Connecting primate gesture to the evolutionary roots of language: a systematic review

This systematic review describes the current landscape of data available from studies of gestural communication in human and non-human primates that make an explicit connection to language evolution.

In this respository we store the original search results for this systematic review, including 963 publications that underwent abstract screening; and 221 publications that underwent full text review.

We employed the largest time window allowed (1900 to 2019) and used both Web of Science and PsychInfo databases. In PsychINFO the search term ‘gestur*’, AND ‘evolutio*’ OR ‘origin*’, AND ‘languag*’ or ‘communicat*’ was used as a filter in the title (TI), abstract (AB), or keyword (KW). In Web of Science, the same search terms were used as a topic (TS) filter (equivalent to title, abstract and keywords in PsychInfo). The final search string used in Web of Science was: (TS=gestur* AND TS= (languag* OR communicat*) AND TS= (evolutio* OR origin*)).

We included publications in the review if they (a) included data from primates, (b) had gestures as a main focus, (c) make explicit the link between their study and language evolution; and (d) relied on spontaneous communication. We included both journal articles and book chapters. Whole books (as a single ‘unit’) were not included because they typically include a range of differently structured studies, so considering them as their individual chapters was more compatible with the data extraction for journal articles. While all publications had to explore at least gestural signals, we also considered those employing a “multi-source” approach (extracting the information on data from other sources, such as vocalizations, for analysis). We restricted our review of studies on primate gesture to publications that included an explicit reference to the evolution (or origin) of language (or communication). In order to assess the impact of this restriction on the literature returned we ran the same search excluding this requirement.

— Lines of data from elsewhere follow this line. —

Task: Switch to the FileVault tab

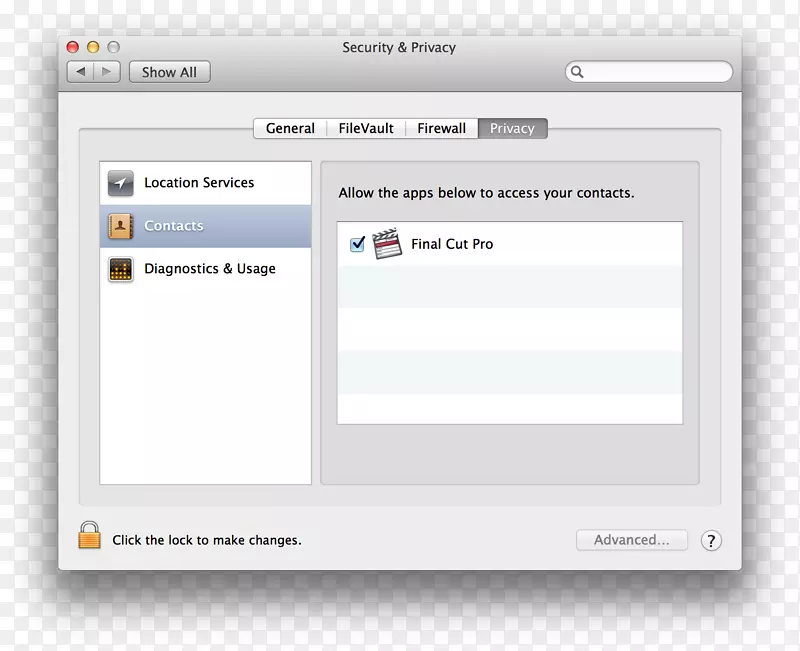Action: click(366, 128)
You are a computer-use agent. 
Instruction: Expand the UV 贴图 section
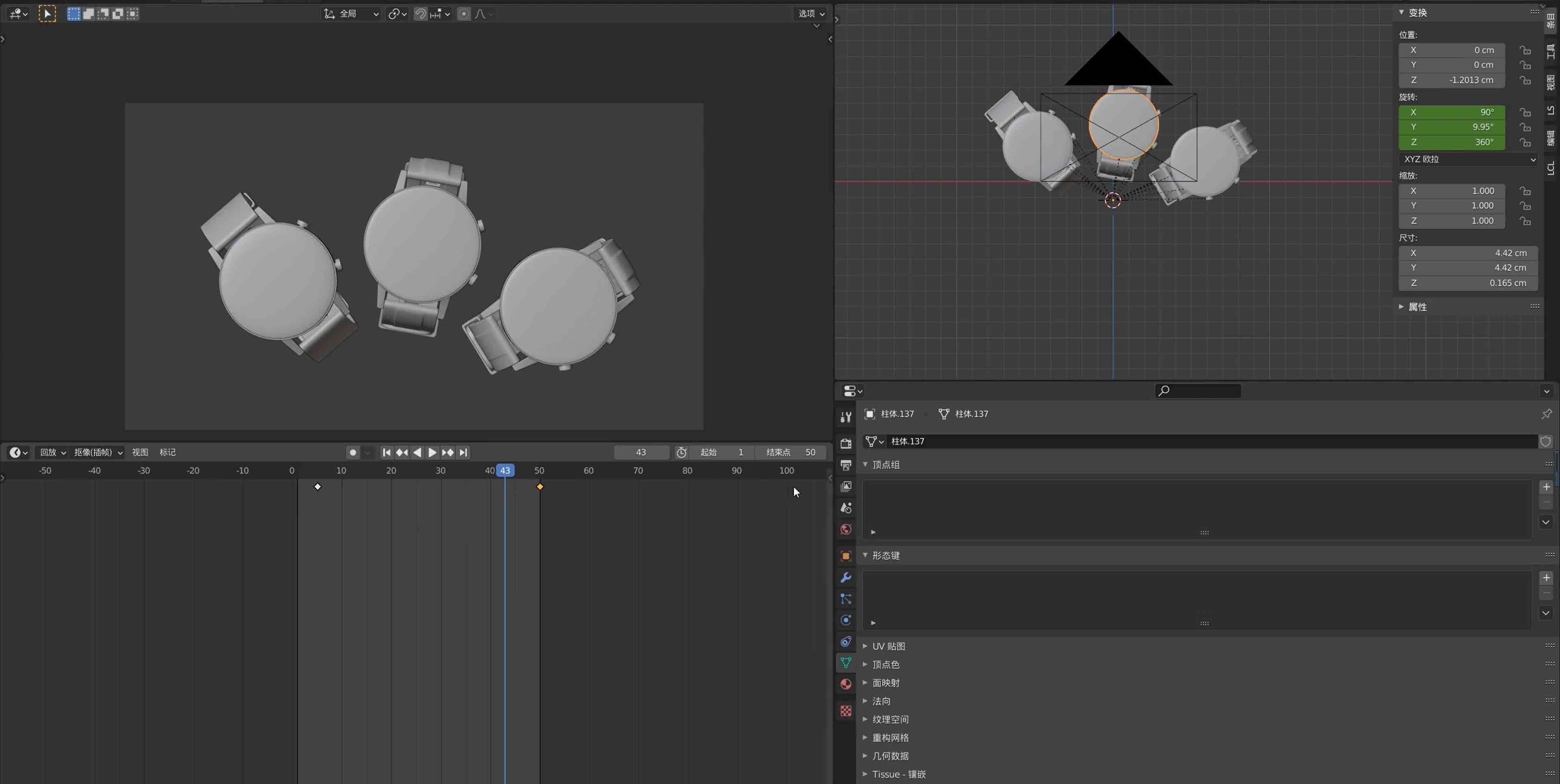866,646
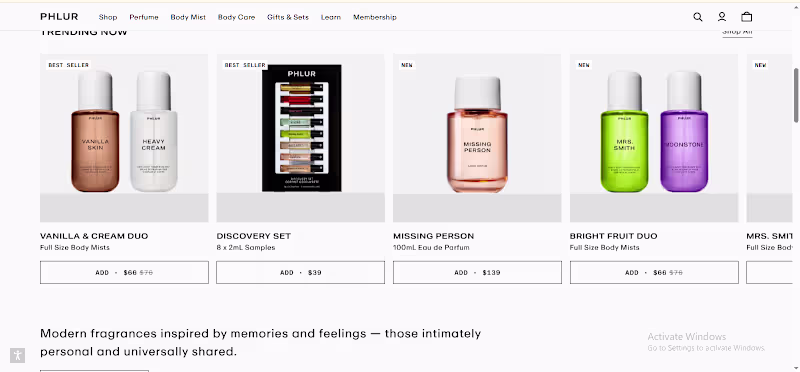Open the Body Mist menu
The width and height of the screenshot is (800, 372).
click(188, 17)
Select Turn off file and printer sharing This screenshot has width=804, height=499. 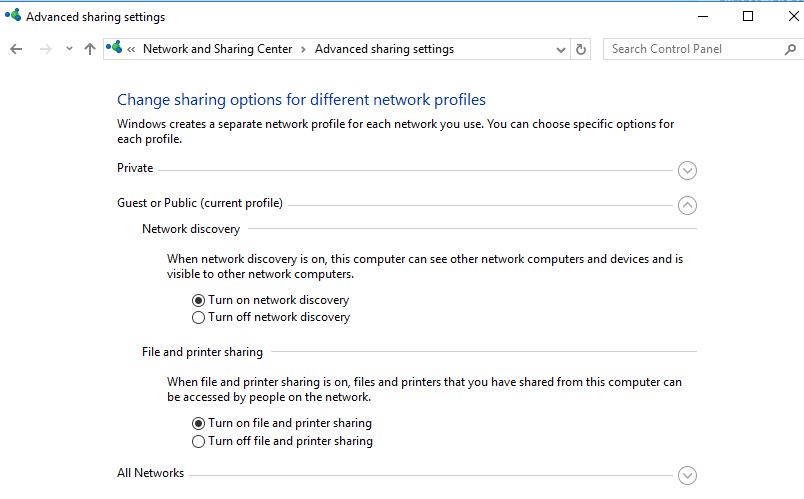[x=199, y=441]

Our primary exclusion criteria for the publications were (a) publications with abstract, or full text not available; (b) publications written in languages other than English; publications not focused on (c) primates, (d) neuro-typical subjects, (e) gestures, (f) spontaneous communication, (g) publications without empirical data (e.g., theoretical); and (h) not about language evolution. We checked publications according to these criteria in the order described above, and excluded a publication as soon as they failed to fulfil any criterion (although in practice there may have been further additional reasons for their exclusion).

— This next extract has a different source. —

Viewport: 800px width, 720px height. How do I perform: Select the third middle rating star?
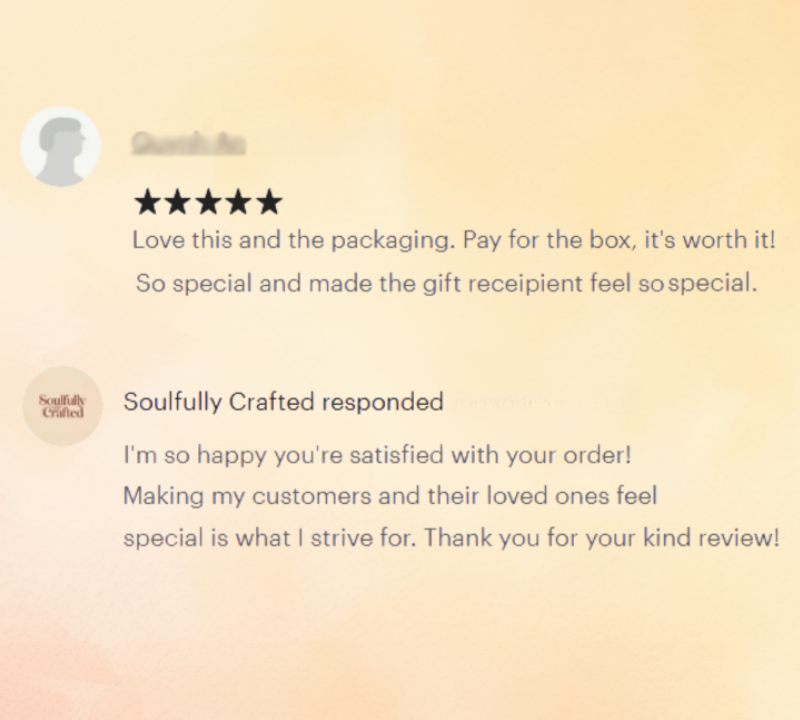tap(208, 202)
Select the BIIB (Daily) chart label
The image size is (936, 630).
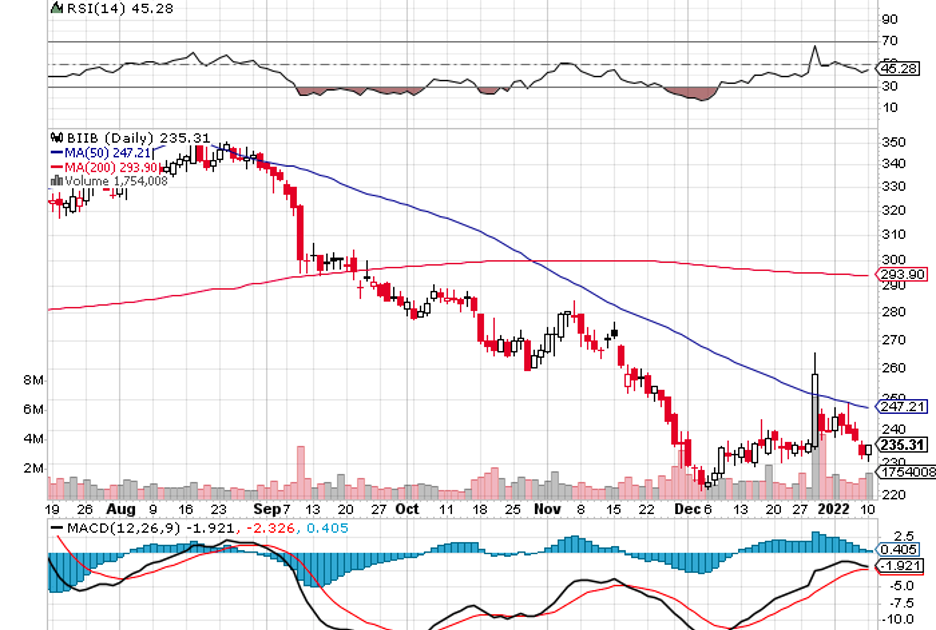pyautogui.click(x=108, y=137)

We located 697 publications (692 articles and 5 book chapters) in Web of Science and 464 in PsychINFO (362 articles and 102 book chapters). We removed 198 duplicates, leaving 963 publications, including 862 articles and 101 book chapters; the oldest publication was published in 1975, and the most recent in 2019. Running the same searches but omitting the requirement for evolution/origin of language/communication from the string returned 6440 publications. After abstract screening of the 963 publications, we removed a further 742 publications, leaving 221 publications for full text screening. In the full text screening phase, we excluded a further 58 publications because they did not fit the inclusion criteria. We excluded publications not focused on primates or focused on neuro atypical subjects during the abstract screening phase; however, the language evolution criterion was only applied at the full-text screening phase. Our final dataset included 163 publications (156 articles; 7 book chapters).